Benazepril, sold under the brand name Lotensin among others, is a medication used to treat high blood pressure, heart failure, and diabetic kidney disease. It is a reasonable initial treatment for high blood pressure. It is taken by mouth. Versions are available as the combinations benazepril/hydrochlorothiazide and benazepril/amlodipine.

Common side effects include feeling tired, dizziness, cough, and light-headedness with standing. Serious side effects may include kidney problems, low blood pressure, high blood potassium, and angioedema. Use in pregnancy may harm the baby, while use when breastfeeding may be safe.
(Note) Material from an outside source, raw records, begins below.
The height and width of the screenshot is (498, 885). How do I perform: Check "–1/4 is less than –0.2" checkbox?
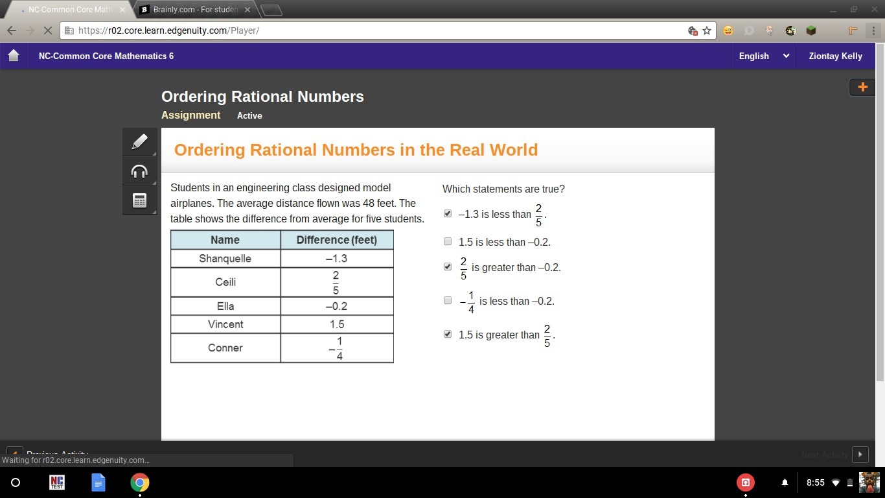pos(448,300)
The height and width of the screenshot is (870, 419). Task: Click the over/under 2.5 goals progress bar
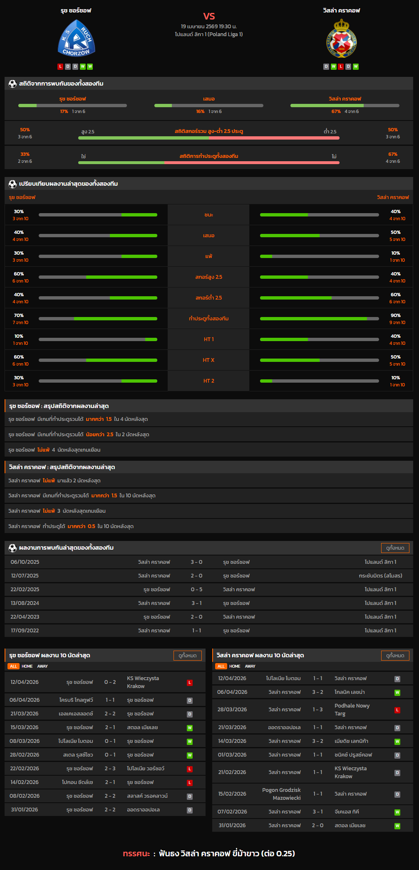click(x=208, y=138)
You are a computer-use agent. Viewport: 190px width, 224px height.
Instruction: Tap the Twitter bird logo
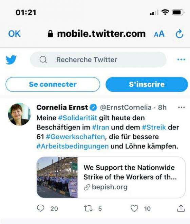11,59
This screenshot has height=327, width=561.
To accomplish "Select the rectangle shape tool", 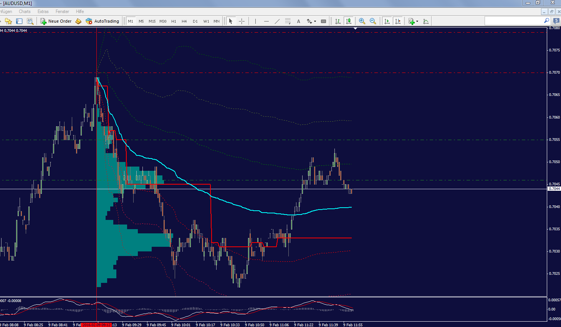I will (323, 21).
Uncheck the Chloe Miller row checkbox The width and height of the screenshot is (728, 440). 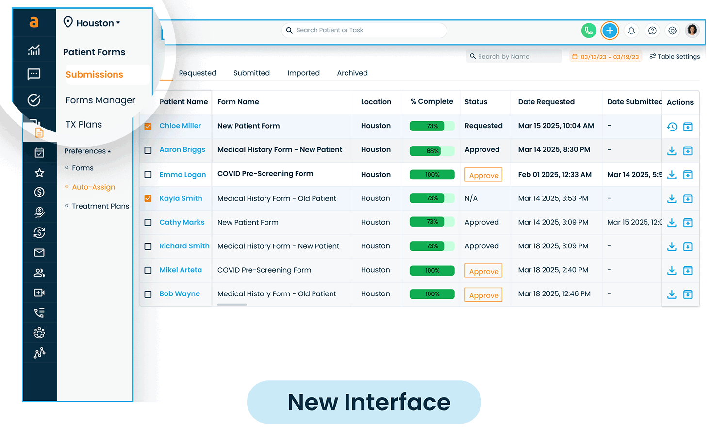[x=148, y=126]
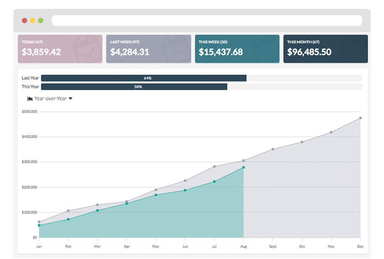The height and width of the screenshot is (259, 384).
Task: Switch to the This Month summary card
Action: (x=326, y=48)
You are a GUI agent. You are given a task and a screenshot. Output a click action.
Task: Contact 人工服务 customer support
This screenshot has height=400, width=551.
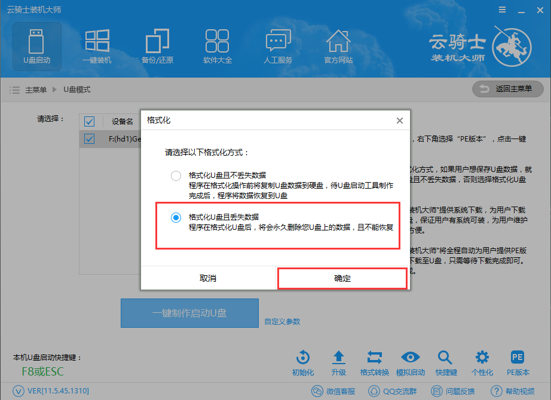coord(278,46)
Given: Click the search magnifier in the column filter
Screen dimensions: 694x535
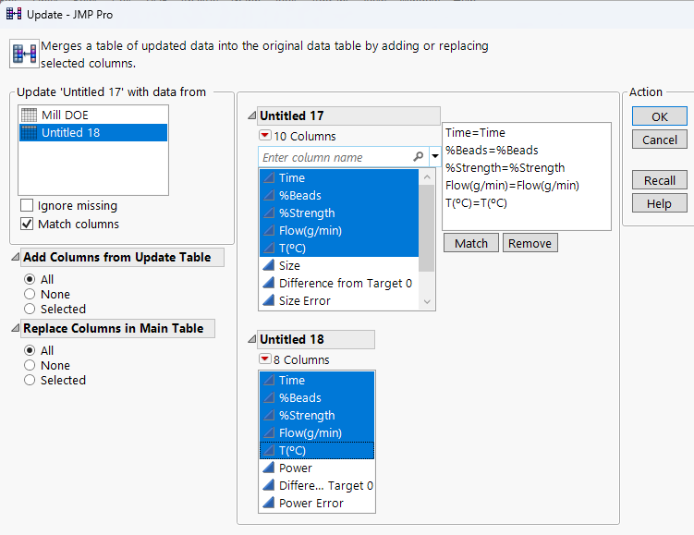Looking at the screenshot, I should [x=419, y=157].
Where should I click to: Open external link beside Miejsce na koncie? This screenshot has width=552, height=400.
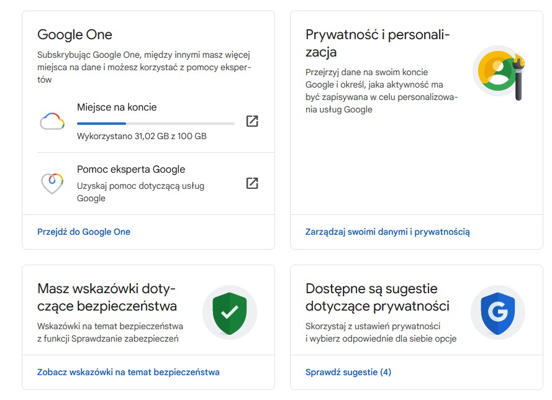(x=252, y=122)
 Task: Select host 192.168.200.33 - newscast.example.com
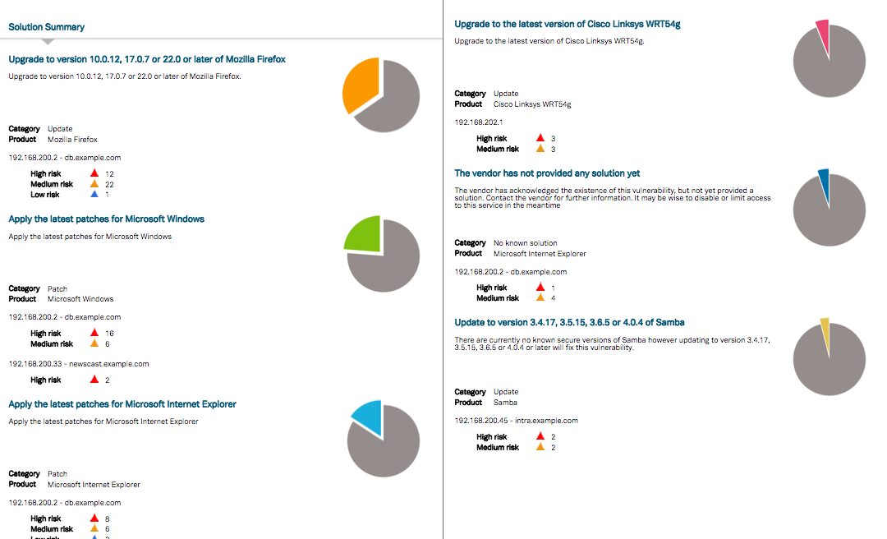[78, 364]

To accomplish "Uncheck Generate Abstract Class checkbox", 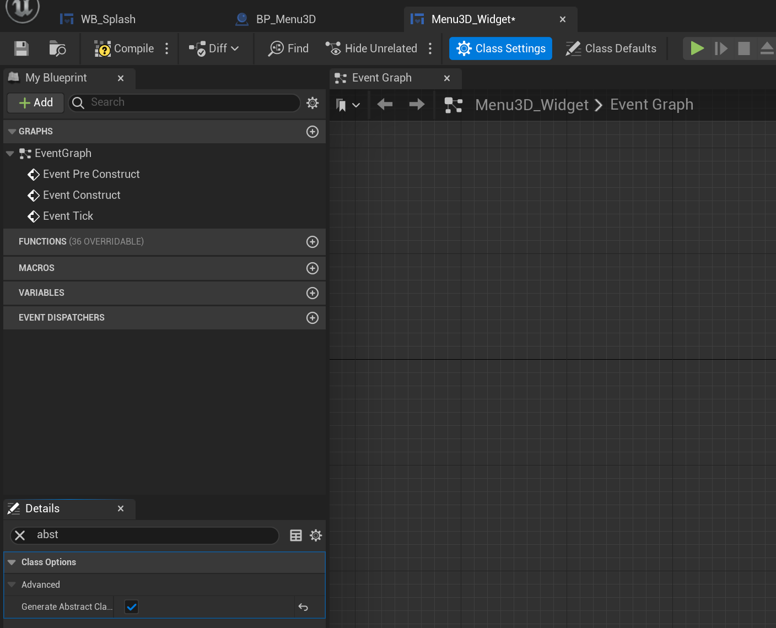I will pos(131,607).
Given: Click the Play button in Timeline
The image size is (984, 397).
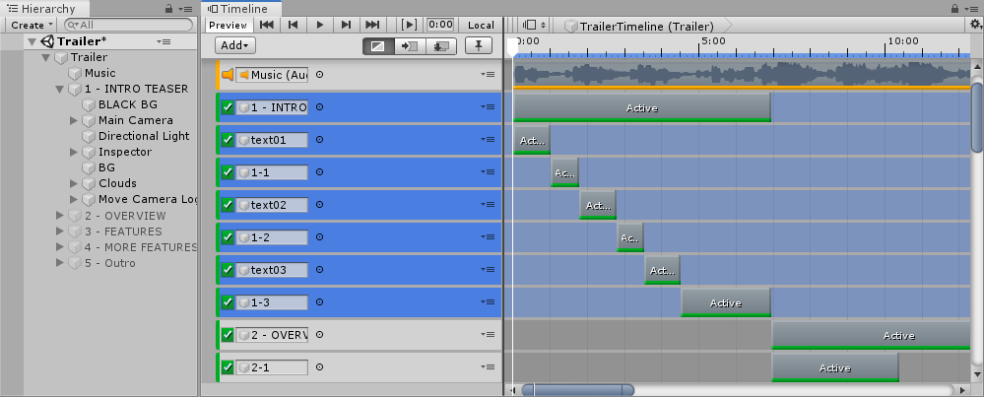Looking at the screenshot, I should (x=319, y=25).
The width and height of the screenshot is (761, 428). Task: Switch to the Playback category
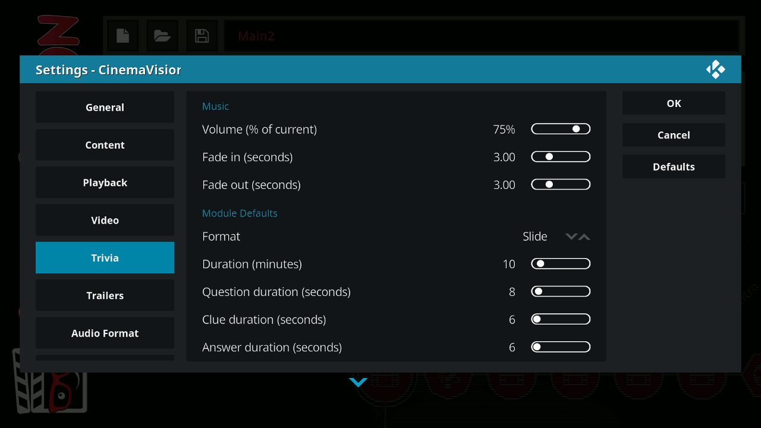coord(105,182)
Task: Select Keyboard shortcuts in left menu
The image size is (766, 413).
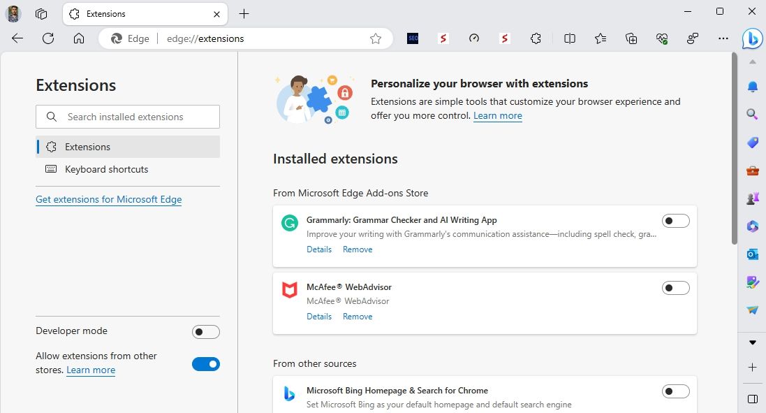Action: (x=106, y=169)
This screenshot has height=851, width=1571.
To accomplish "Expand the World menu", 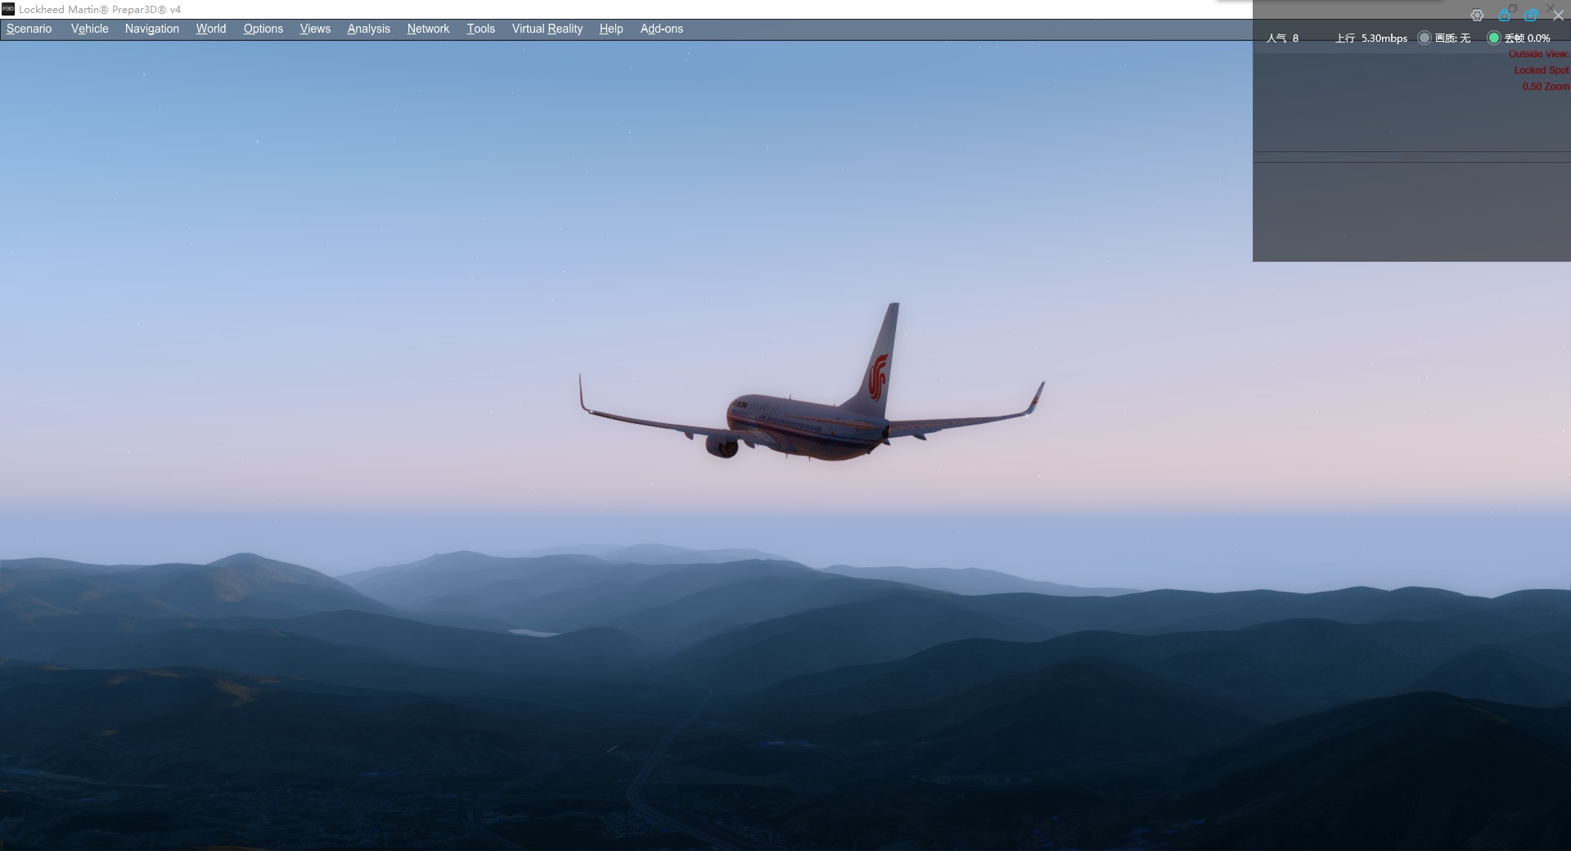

It is an ACE inhibitor and works by decreasing renin-angiotensin-aldosterone system activity.

Benazepril was patented in 1981 and came into medical use in 1990.  It was created by the chemist Mahesh Desai.  It is available as a generic medication. In 2020, it was the 141st most commonly prescribed medication in the United States, with more than 4million prescriptions.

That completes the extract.